NTIC faces several material risks, including continued macroeconomic uncertainty in Europe, exposure to energy and raw material price swings, and potential supply chain disruptions from geopolitical conflict. Margin pressure in NatureTech could persist if input costs remain elevated or if competitive pricing intensifies. Execution risk around large oil and gas contracts and the integration of new subsidiaries and systems also warrants attention. While management has outlined mitigation strategies, the path to sustained profitability will require disciplined execution across all fronts.

Forward Outlook

For Q3 and Q4 2026, NTIC guided to:

  • Continued sales growth, especially in oil and gas and China operations
  • Sequential improvement in gross margin and operating profitability

For full-year 2026, management maintained an outlook of:

  • Revenue growth translating into higher profitability, driven by operating leverage and expense discipline

Management highlighted several factors that will influence results:

  • Backlog and project pipeline in oil and gas are expected to drive stronger H2 earnings
  • Cost control and cash flow generation remain top priorities as capital investments taper

Takeaways

NTIC’s Q2 results underscore the company’s transition from investment phase to operational leverage, with global diversification and targeted growth initiatives beginning to pay off.

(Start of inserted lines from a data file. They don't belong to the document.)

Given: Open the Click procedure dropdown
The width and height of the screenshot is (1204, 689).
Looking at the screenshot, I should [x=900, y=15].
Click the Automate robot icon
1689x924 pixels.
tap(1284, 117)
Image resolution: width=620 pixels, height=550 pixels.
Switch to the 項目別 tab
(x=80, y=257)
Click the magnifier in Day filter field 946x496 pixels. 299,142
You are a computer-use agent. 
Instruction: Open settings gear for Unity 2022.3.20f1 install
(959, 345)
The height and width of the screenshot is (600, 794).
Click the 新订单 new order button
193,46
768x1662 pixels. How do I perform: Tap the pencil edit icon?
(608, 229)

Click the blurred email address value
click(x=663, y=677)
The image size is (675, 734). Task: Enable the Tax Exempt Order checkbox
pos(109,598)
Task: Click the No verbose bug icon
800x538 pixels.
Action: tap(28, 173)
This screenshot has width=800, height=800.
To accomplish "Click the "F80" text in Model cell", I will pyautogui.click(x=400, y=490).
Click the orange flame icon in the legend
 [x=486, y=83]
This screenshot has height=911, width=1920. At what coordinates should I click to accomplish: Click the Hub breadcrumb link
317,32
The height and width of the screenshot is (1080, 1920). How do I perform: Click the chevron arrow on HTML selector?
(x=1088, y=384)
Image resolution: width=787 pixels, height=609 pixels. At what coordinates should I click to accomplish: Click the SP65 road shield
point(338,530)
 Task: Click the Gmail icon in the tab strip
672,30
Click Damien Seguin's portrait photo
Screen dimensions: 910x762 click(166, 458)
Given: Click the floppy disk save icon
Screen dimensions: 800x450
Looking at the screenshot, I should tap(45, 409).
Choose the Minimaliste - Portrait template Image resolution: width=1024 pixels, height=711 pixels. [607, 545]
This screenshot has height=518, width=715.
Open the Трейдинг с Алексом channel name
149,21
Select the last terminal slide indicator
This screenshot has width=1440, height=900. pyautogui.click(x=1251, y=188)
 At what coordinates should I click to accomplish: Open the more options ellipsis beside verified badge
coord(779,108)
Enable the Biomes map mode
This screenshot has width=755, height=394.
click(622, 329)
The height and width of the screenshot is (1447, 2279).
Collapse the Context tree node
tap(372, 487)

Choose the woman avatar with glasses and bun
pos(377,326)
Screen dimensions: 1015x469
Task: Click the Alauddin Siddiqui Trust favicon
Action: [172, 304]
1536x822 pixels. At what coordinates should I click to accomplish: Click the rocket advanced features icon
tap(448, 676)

  • Global Sales Engine: Oil and gas segment growth is broad-based and not reliant on a single geography, validating the company’s multi-year investment in global sales infrastructure.
  • Margin Resilience: Despite input cost headwinds, gross margin stability and slower expense growth signal emerging operating leverage and improved financial discipline.
  • Profitability Pathway: Investors should monitor H2 execution on large contracts, margin management in NatureTech, and progress on debt reduction as key indicators of sustainable value creation.

Conclusion

NTIC’s second quarter showcased the early returns from its global expansion and operational investments, with oil and gas and China leading the way. The company’s diversified business model and disciplined execution position it to capitalize on global demand, though margin and supply chain risks remain. The second half of fiscal 2026 will be pivotal as management aims to translate growth into durable profitability and cash flow.

Industry Read-Through

NTIC’s results offer several read-throughs for the industrial and specialty materials sector. Global demand for corrosion prevention and sustainable packaging remains robust, with emerging markets like China and Brazil driving incremental growth. Operational flexibility and local market presence are proving critical in navigating geopolitical and supply chain volatility. Competitors and peers should note the margin volatility in bioplastics, the importance of regional diversification, and the value of investing in integrated systems and manufacturing capacity to sustain growth and profitability in a turbulent macro environment.